Dr. Garry Wheeler is an exercise physiologist and registered psychologist. He is currently the vice president of the Alberta Division and Edmonton Chapter of the Multiple Sclerosis Society of Canada. Dr. Wheeler is also a psychologist in the Adult Brain Injury Outpatient Department at the Glenrose Rehabilitation Hospital and an adjunct professor in the Faculty of Physical Education and Recreation, University of Alberta.

Born in Great Britain, Dr. Wheeler began his career in the health and fitness industry as a physical education instructor at the King’s School in Gloucester, Great Britain. He moved to Canada in 1981 to pursue a master’s degree in physical education at the University of Alberta, completing his studies in 1984.
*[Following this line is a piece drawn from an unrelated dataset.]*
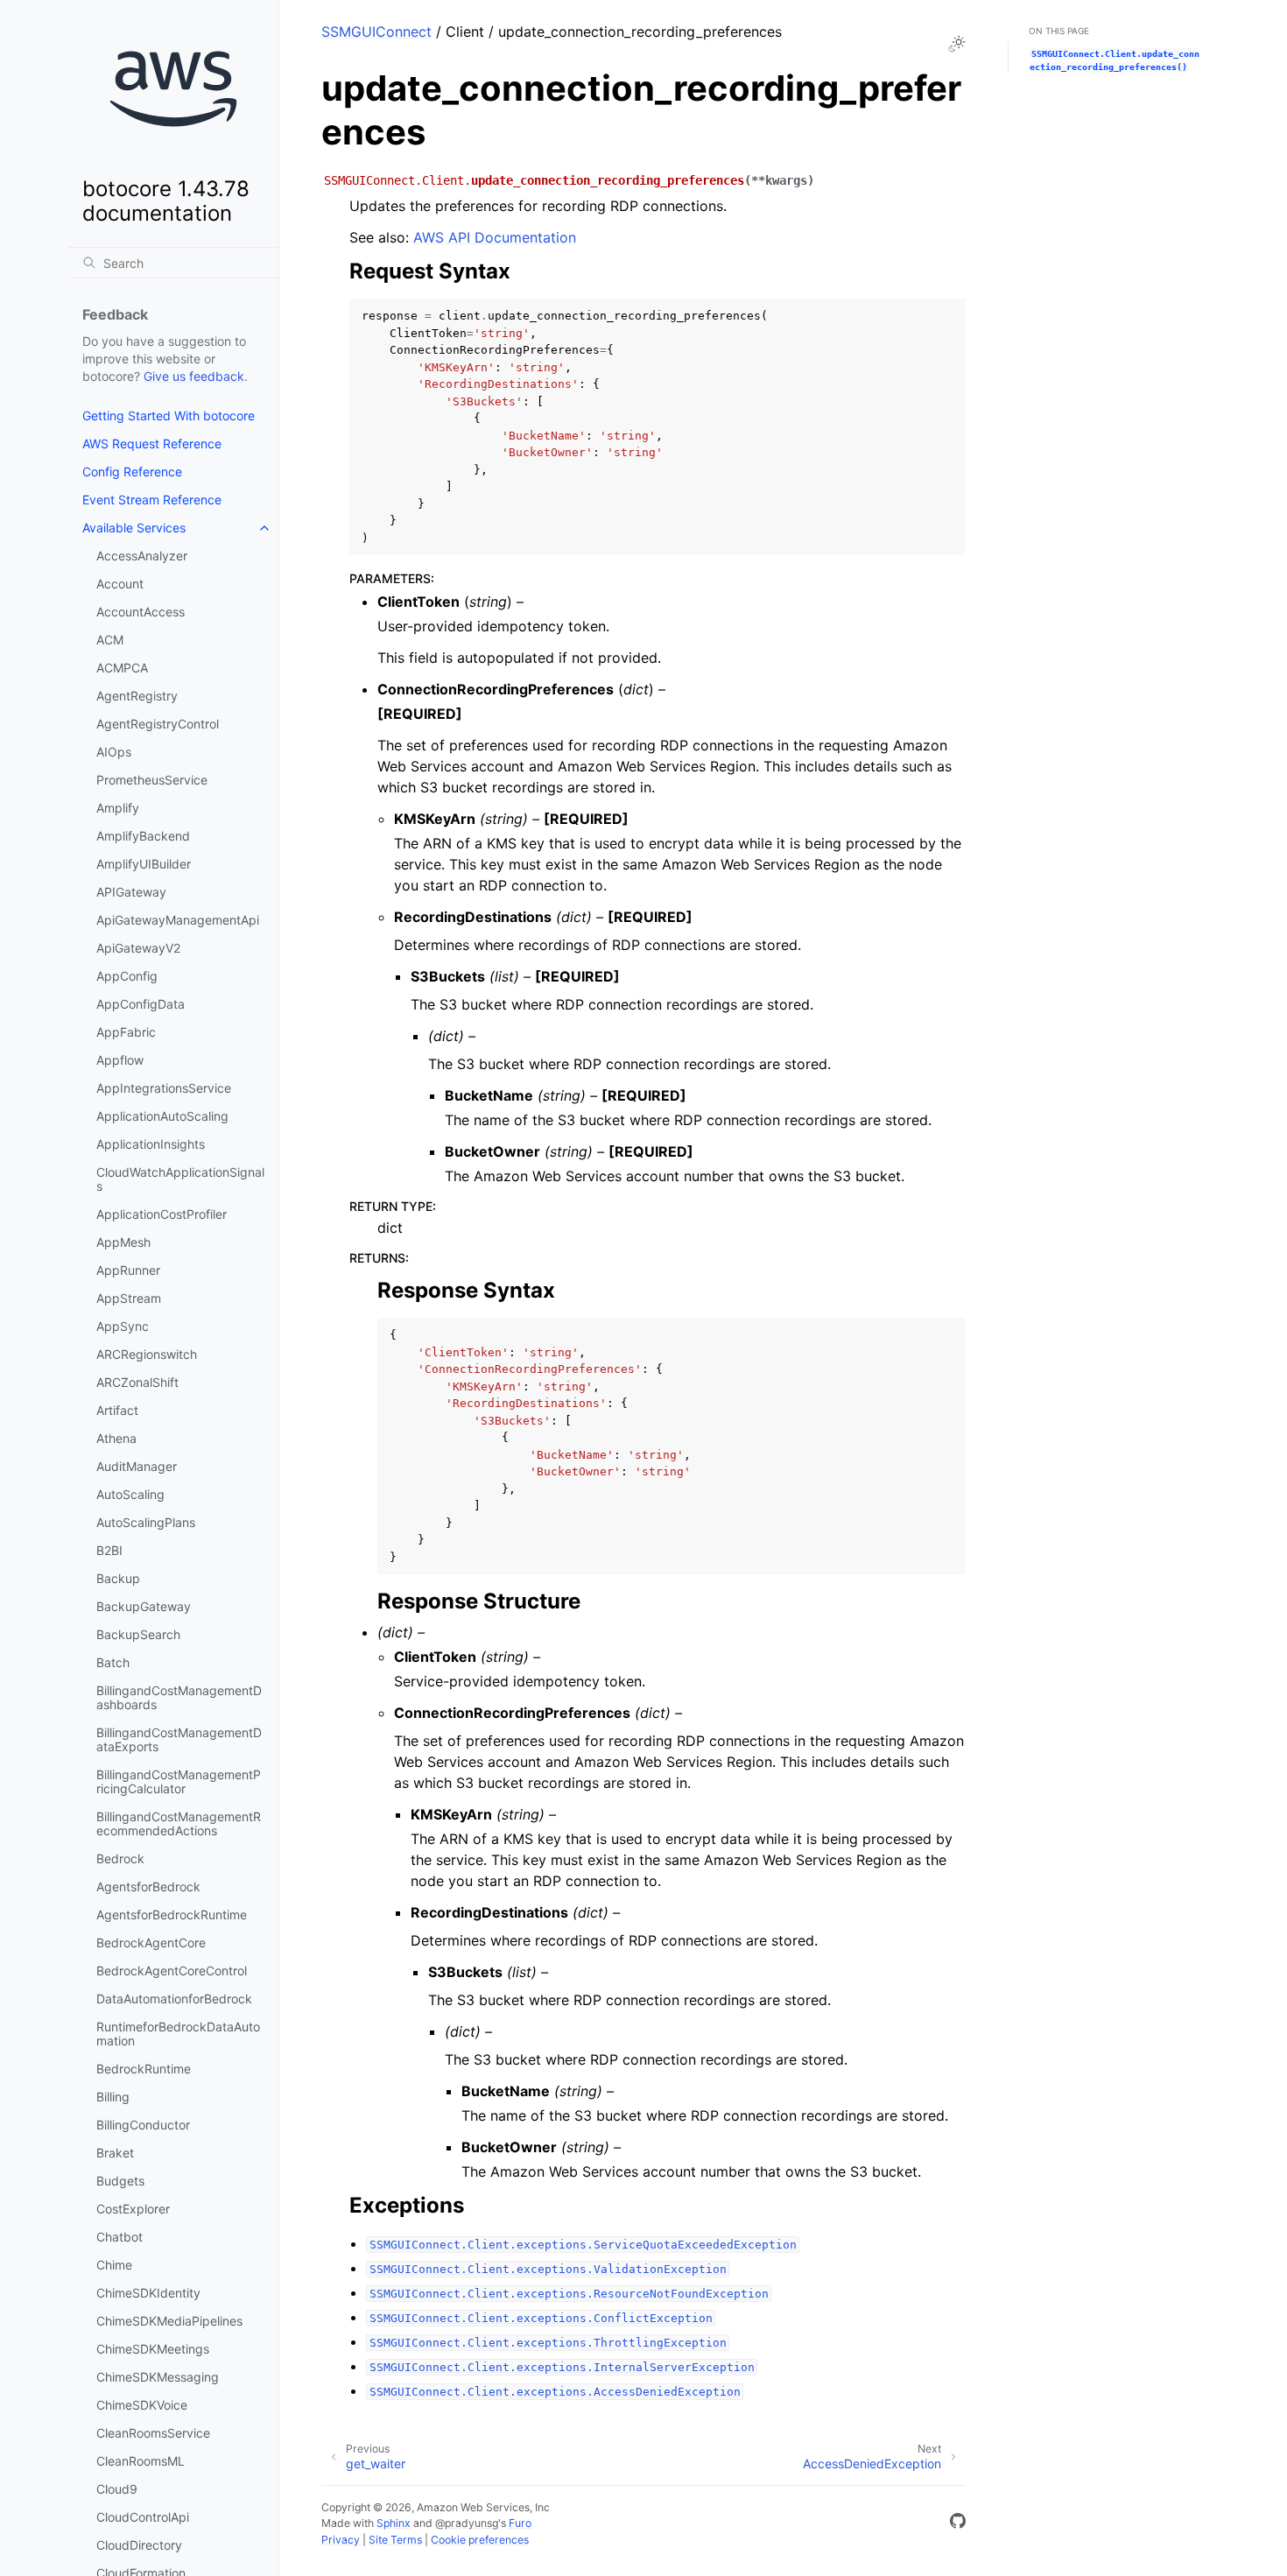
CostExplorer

In 1989, he obtained his doctoral degree in physical education in the area of exercise, training, hormonal responses to exercise and dietary behaviour of individuals in exercise programmes. In 1993, Dr. Wheeler completed a second master’s degree in Educational psychology specialising in counselling psychology. In 1997, he was chartered as a psychologist in the Province of Alberta, specialising in counselling psychology, anger management and coping/adjustment to chronic illness and disease.

Dr. Wheeler has been instrumental in health promotion and elite sports activities for persons with a disability at home and abroad. He has worked extensively with the Canadian Society for Exercise Physiology and National Fitness Accreditation and Certification Association (FACA). He is an author of the Canadian Physical Activity Fitness and Lifestyle Appraisal systems for able bodied and persons with a disability.

He is also a former member of the International Paralympic Committee (IPC) Sport Science and Education Committee, where he worked extensively with international researchers and experts in the disability sport area.

Paralympic Scientific Award 2005

Dr. Colin Higgs is a pioneer and contemporary leader in the areas of adapted physical activity and Paralympic sport research. He has been studying and pursuing research related to Paralympic sport and adapted physical activity for almost 40 years, addressing diverse topics, such as sport policy, coaching, international development, biomechanics and physical education.

For several years, Dr. Higgs has been invited as a keynote speaker throughout the world to both academic and practitioner related events. Most impressive has been his ability to provide leadership in many different spheres.

In his profession as an academic and as a volunteer at the local, national and international levels, Dr. Higgs has inspired numerous peers and students. He is not satisfied to accept the status quo, and instead, continuously searches to push the boundaries and pursue his curiosity.